_Problem to work on_
Retype all of the entries that appear below, keeping them exactly as they are.

───

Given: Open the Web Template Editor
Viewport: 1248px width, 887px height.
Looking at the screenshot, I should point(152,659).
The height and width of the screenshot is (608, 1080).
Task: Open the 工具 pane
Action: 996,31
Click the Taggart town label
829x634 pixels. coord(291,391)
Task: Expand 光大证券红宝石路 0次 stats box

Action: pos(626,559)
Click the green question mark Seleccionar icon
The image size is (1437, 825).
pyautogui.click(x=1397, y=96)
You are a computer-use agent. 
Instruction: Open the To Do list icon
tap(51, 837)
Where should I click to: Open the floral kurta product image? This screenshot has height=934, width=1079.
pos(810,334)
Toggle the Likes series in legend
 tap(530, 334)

───

_Solution for this task_
Given: Open the Web Template Editor
Viewport: 1248px width, 887px height.
Looking at the screenshot, I should point(152,659).
The height and width of the screenshot is (608, 1080).
Task: Open the 工具 pane
Action: 996,31
Click the Taggart town label
829x634 pixels. coord(291,391)
Task: Expand 光大证券红宝石路 0次 stats box

Action: pos(626,559)
Click the green question mark Seleccionar icon
The image size is (1437, 825).
pyautogui.click(x=1397, y=96)
You are a computer-use agent. 
Instruction: Open the To Do list icon
tap(51, 837)
Where should I click to: Open the floral kurta product image? This screenshot has height=934, width=1079.
pos(810,334)
Toggle the Likes series in legend
 tap(530, 334)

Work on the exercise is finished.